* begin Passage provided *
All people suffer. All Christians suffer. In fact, Christians suffer in unique ways because of their faith commitment. After being stoned and left for dead, the apostle Paul exhorted the disciples to understand, “It is necessary to go through many hardships to enter the kingdom of God” (Acts 14:22). No matter how many safeguards we build into our lives, we cannot keep suffering from invading them. Preaching to sufferers is another way of saying "preaching to people." Everyone is somewhere on the suffering spectrum. But this realization does not lead to fatalism because the Bible makes clear the suffering is not purposeless in God’s world. 

One deficiency in much contemporary preaching is the failure to proceed with an understanding that we preach as sufferers, to sufferers. Of all people, Christian preachers ought to know this. After all, an unjust crucifixion is at the very heart of our faith. Every sermon is an act of spiritual war as we prepare listeners to engage in the harsh reality of kingdom warfare for the glory of our messianic king.

Preach the Sufferings of Christ

No consideration of Christian preaching to sufferers can be reckoned complete without reference to Jesus’ own exegesis and proclamation after his crucifixion to a couple of suffering and dejected disciples on the road to Emmaus (Luke 24:13-49). As the disciples trudged down the road from Jerusalem, they unknowingly encountered the risen Christ. They had heard rumblings about an empty tomb but, of all of the explanations that entered their minds, resurrection was not one of them. They were convinced their hope had died along with Jesus. Jesus’ response was a rather stiff rebuke: “O foolish men and slow of heart to believe in all that the prophets have spoken!” (Luke 24:25).

Why the rebuke? To awaken them to what the OT prophets had written and what Jesus himself had been teaching them as well: he was the suffering messianic servant and all Scripture is about him. According to Jesus, the OT Scriptures teach that it was necessary for the Messiah to “suffer these things and to enter into His glory” (Luke 24:26). Jesus taught that he was the hermeneutical key for understanding all scriptural revelation and that his suffering on the cross was central and indispensable to his messianic mission. The motif of suffering is one of the most fundamental factors that shaped Jesus’ own preaching of the kingdom. Suffering is at the heart of the Christian gospel story. 

Jesus’ crucifixion, his own purposeful suffering, is at the heart of all questions about theodicy, i.e. "Why God allows suffering in the world?" Peter’s Pentecost sermon declared, “…this Jesus, delivered up according to the definite plan and foreknowledge of God, you crucified and killed by the hands of lawless men. God raised him up” (Acts 2:23-24). Jesus’ suffering did not thwart God’s purpose, nor did the men’s lawless actions; both accomplished God’s plan. We must join Paul by deciding to know nothing in our sermons apart from “Jesus Christ and him crucified” (1 Cor. 2:2). Because, as John Stott writes, “He suffered for us, dying in our place in order that we might be forgiven. Our sufferings become more manageable in the light of his.”
* end Passage provided *
Written exercise 1 ▸
Count the lines in the entries below that contain the word "icon", treating uppercase and lowercase as different, and give only the number.
* begin Data *
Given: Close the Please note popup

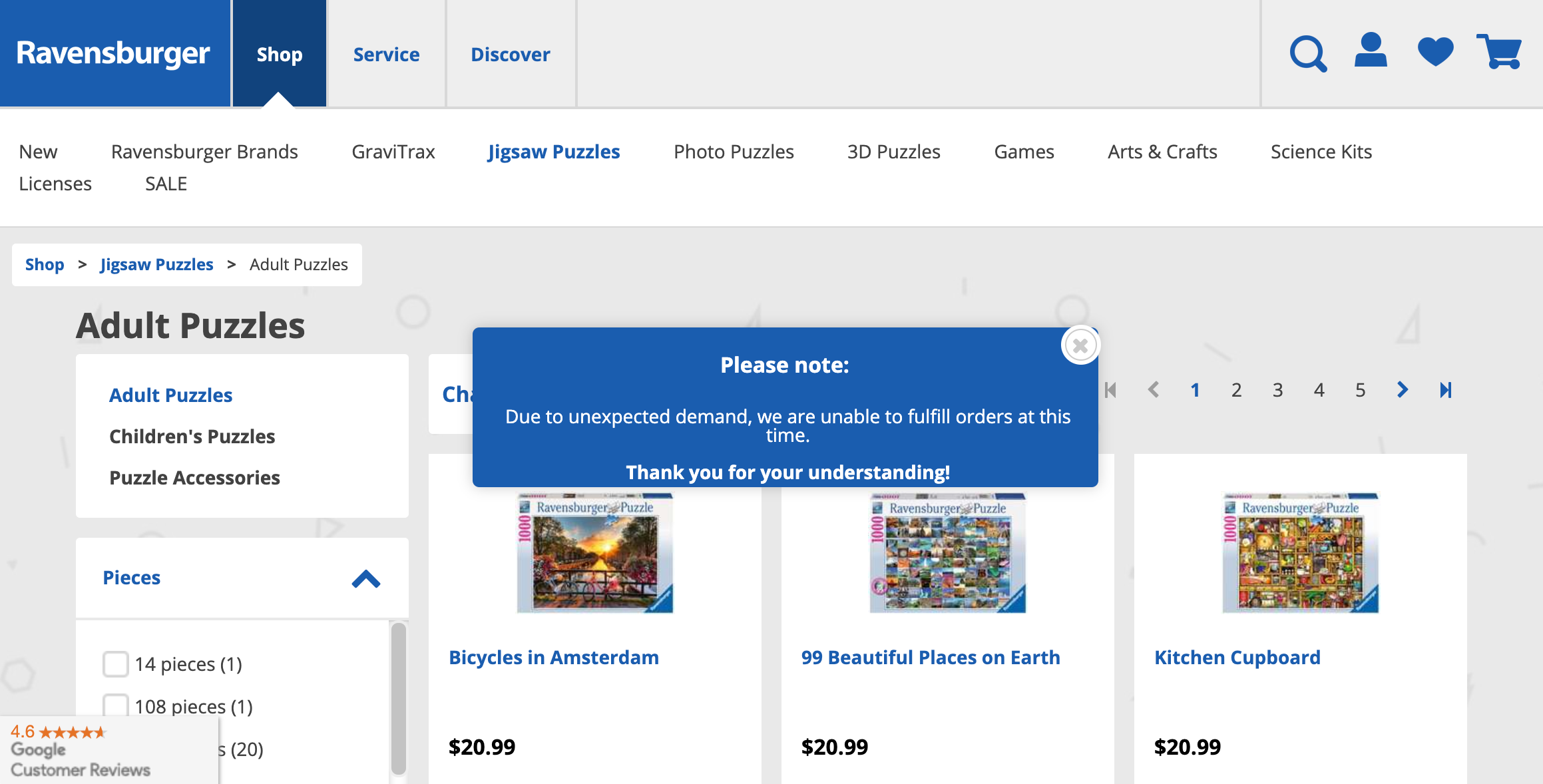Looking at the screenshot, I should coord(1080,345).
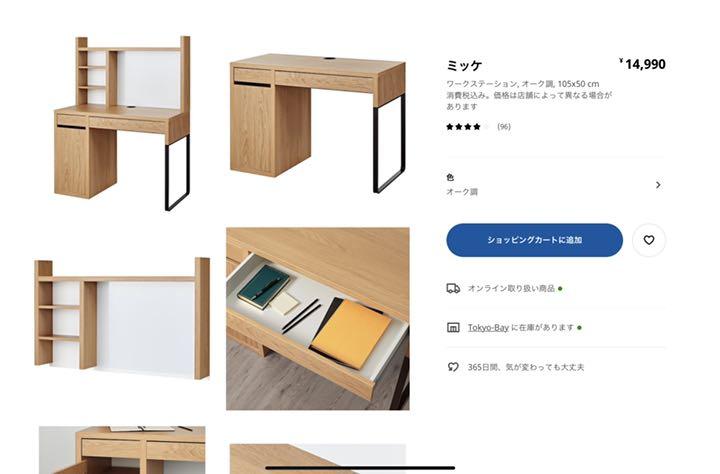The width and height of the screenshot is (720, 474).
Task: Click the store stock icon beside Tokyo-Bay
Action: tap(453, 327)
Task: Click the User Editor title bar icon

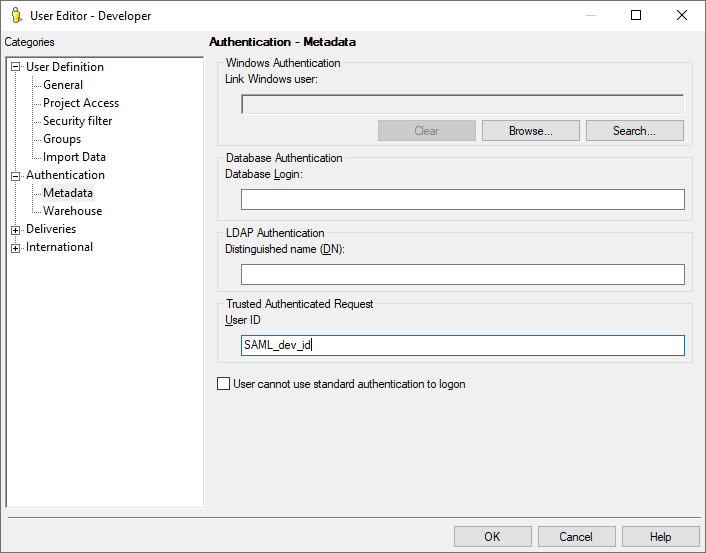Action: point(16,15)
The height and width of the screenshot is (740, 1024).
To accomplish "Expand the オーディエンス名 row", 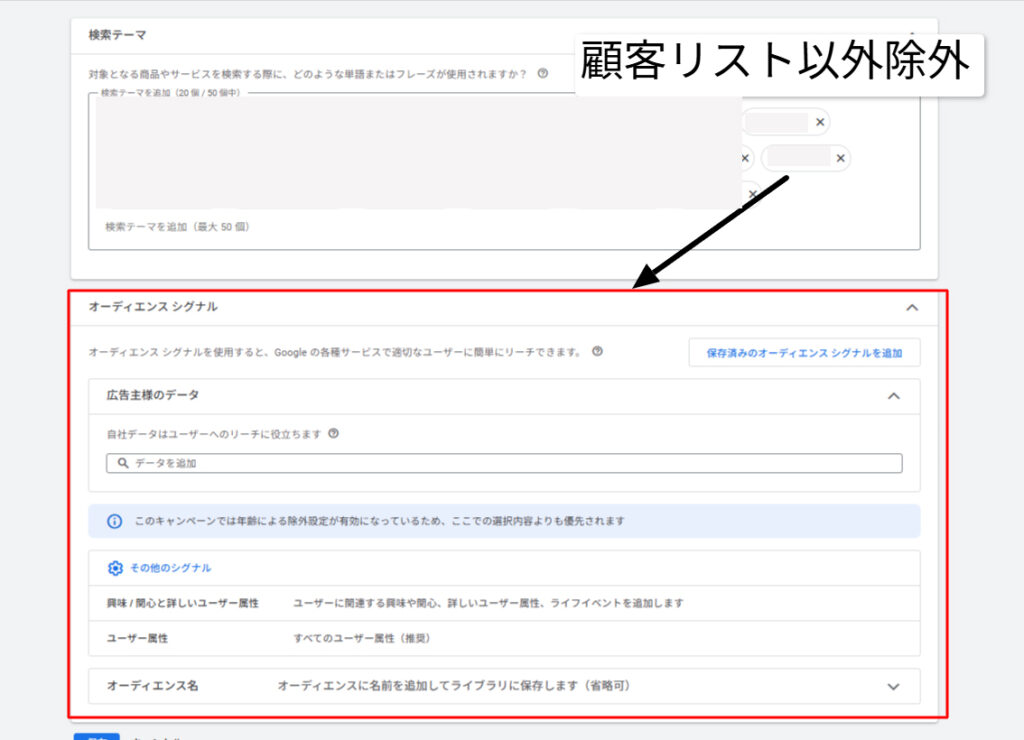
* end Data *
Written exercise 2 ▸
Answer these questions using the passage on preaching to sufferers:
(a) Which scripture reference does the passage give for Paul's words "It is necessary to go through many hardships to enter the kingdom of God"?
(b) On the road to which place did Jesus speak with the two dejected disciples?
(c) Whom does the passage quote as writing "Our sufferings become more manageable in the light of his"?

Task response 1 ▸
2

Task response 2 ▸
(a) Acts 14:22
(b) Emmaus
(c) John Stott